(The data)

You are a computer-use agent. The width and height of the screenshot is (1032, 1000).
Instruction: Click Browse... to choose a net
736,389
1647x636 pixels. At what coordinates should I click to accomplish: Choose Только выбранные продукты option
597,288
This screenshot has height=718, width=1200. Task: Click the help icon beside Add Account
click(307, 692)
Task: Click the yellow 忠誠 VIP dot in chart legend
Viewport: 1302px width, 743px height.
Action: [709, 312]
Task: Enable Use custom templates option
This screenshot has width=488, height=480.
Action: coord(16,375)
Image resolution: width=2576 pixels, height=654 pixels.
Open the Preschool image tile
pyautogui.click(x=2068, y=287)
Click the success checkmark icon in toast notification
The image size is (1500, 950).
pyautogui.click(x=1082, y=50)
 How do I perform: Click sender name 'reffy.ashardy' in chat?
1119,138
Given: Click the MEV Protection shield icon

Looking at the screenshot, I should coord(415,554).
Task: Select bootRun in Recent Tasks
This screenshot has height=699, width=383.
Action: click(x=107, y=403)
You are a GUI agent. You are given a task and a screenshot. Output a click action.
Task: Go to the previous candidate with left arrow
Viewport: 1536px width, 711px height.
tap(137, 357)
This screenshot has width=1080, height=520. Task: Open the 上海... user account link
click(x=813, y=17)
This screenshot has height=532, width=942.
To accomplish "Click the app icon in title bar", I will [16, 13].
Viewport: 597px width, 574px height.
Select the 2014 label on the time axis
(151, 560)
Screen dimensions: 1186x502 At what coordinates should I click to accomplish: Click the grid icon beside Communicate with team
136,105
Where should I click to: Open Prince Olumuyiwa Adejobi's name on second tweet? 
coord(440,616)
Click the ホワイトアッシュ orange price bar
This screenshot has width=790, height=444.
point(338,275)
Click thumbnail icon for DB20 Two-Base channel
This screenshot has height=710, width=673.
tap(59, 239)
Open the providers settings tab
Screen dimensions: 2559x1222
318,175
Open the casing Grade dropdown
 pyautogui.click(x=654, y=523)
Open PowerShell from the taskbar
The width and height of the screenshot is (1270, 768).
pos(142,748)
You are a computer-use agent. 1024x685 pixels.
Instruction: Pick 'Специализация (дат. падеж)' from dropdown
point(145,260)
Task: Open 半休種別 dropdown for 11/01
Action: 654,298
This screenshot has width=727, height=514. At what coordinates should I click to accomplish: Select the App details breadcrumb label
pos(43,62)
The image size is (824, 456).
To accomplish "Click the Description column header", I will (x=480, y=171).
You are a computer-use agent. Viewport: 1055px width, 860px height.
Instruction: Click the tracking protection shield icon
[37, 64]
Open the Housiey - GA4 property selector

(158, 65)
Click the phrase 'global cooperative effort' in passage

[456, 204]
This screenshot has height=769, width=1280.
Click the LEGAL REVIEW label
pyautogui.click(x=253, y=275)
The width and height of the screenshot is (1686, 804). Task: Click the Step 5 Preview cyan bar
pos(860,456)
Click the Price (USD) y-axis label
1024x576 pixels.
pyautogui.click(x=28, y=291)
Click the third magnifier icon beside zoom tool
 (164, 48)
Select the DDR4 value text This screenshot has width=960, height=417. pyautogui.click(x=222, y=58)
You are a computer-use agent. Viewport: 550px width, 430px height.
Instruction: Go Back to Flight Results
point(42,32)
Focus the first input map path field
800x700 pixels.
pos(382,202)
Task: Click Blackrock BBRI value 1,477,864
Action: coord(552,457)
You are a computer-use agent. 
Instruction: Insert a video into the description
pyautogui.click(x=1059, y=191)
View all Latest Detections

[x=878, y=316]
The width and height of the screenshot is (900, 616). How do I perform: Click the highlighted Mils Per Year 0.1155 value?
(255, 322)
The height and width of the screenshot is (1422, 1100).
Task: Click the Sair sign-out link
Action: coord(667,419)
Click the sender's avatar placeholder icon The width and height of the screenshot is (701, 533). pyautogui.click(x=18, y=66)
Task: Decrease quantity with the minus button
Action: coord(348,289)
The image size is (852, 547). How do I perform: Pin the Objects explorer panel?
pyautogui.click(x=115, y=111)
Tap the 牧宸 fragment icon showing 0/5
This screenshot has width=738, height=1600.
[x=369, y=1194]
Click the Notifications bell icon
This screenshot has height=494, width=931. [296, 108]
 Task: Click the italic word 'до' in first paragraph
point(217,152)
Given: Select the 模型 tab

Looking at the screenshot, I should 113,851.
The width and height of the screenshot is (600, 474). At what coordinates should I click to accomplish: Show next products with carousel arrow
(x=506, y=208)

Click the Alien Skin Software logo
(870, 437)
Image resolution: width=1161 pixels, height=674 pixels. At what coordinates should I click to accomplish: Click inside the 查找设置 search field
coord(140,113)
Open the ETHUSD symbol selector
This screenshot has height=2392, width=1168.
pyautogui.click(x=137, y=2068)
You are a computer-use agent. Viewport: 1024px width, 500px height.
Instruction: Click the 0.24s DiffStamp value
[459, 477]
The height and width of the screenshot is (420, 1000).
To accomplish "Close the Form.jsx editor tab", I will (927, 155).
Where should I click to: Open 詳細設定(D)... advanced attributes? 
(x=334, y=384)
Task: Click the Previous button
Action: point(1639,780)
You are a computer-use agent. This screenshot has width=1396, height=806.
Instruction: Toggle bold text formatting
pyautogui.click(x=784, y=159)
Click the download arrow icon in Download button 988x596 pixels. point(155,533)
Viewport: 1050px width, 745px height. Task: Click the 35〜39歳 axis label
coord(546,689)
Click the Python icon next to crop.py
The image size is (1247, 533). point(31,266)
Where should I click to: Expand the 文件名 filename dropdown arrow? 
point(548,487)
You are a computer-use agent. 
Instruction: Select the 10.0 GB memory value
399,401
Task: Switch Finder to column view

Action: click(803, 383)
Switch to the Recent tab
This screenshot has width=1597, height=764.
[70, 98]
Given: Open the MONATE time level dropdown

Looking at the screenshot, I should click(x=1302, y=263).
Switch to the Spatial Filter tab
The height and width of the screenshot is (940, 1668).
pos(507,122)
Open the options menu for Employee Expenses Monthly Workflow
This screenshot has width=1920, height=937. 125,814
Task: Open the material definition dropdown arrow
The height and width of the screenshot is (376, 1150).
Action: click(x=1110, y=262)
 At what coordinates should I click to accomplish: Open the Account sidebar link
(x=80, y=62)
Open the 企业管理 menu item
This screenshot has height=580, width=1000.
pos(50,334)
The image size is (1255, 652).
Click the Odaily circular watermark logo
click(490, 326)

(End The data)

Task description
Show all lines above containing "computer".

Output for this task
You are a computer-use agent. The width and height of the screenshot is (1032, 1000).
You are a computer-use agent. 1024x685 pixels.
You are a computer-use agent. Viewport: 1055px width, 860px height.
You are a computer-use agent. Viewport: 550px width, 430px height.
You are a computer-use agent. 
You are a computer-use agent. Viewport: 1024px width, 500px height.
You are a computer-use agent. This screenshot has width=1396, height=806.
You are a computer-use agent. 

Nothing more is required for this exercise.